Exercise materials →
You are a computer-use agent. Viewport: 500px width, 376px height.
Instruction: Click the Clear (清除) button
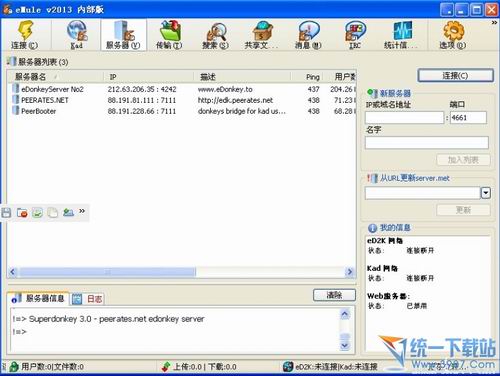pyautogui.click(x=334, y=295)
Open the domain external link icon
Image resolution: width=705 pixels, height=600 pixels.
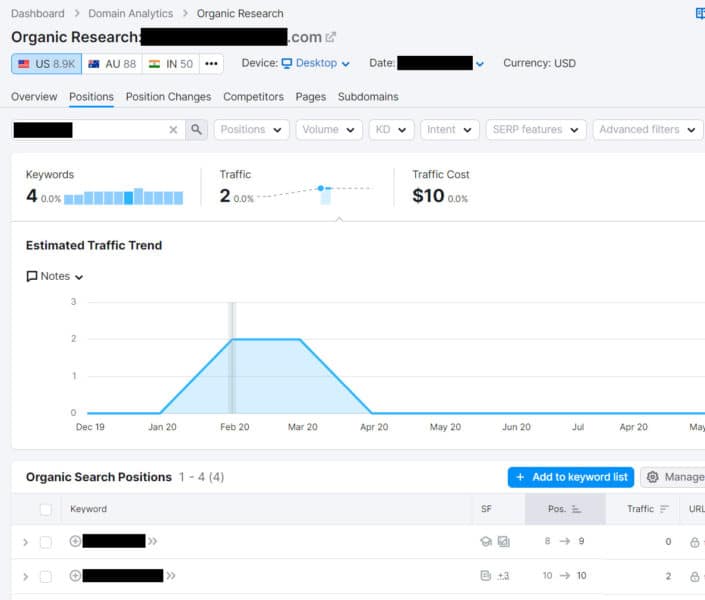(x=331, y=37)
--
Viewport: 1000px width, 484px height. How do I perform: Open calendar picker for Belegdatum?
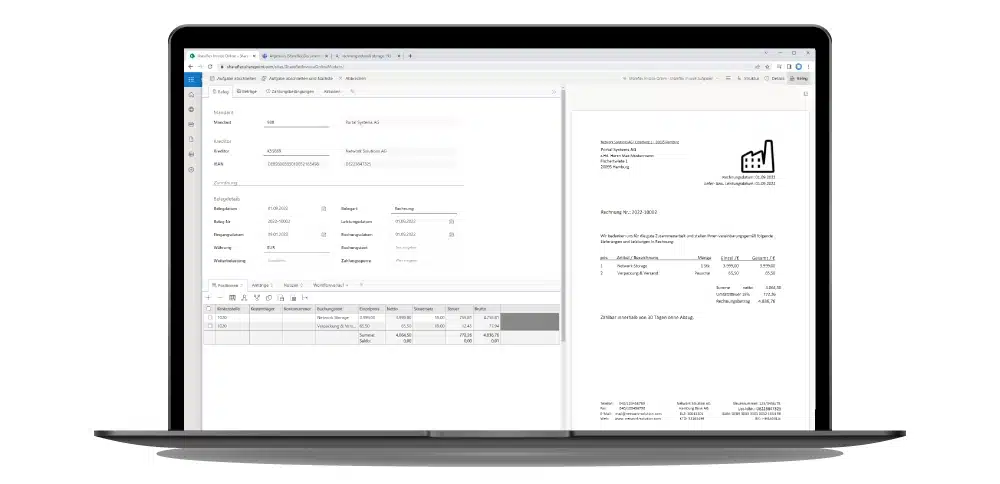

Problem statement → Show every line of the listing that includes the word "Open".

Result of this exercise →
Open the domain external link icon
Viewport: 1000px width, 484px height. How do I perform: Open calendar picker for Belegdatum?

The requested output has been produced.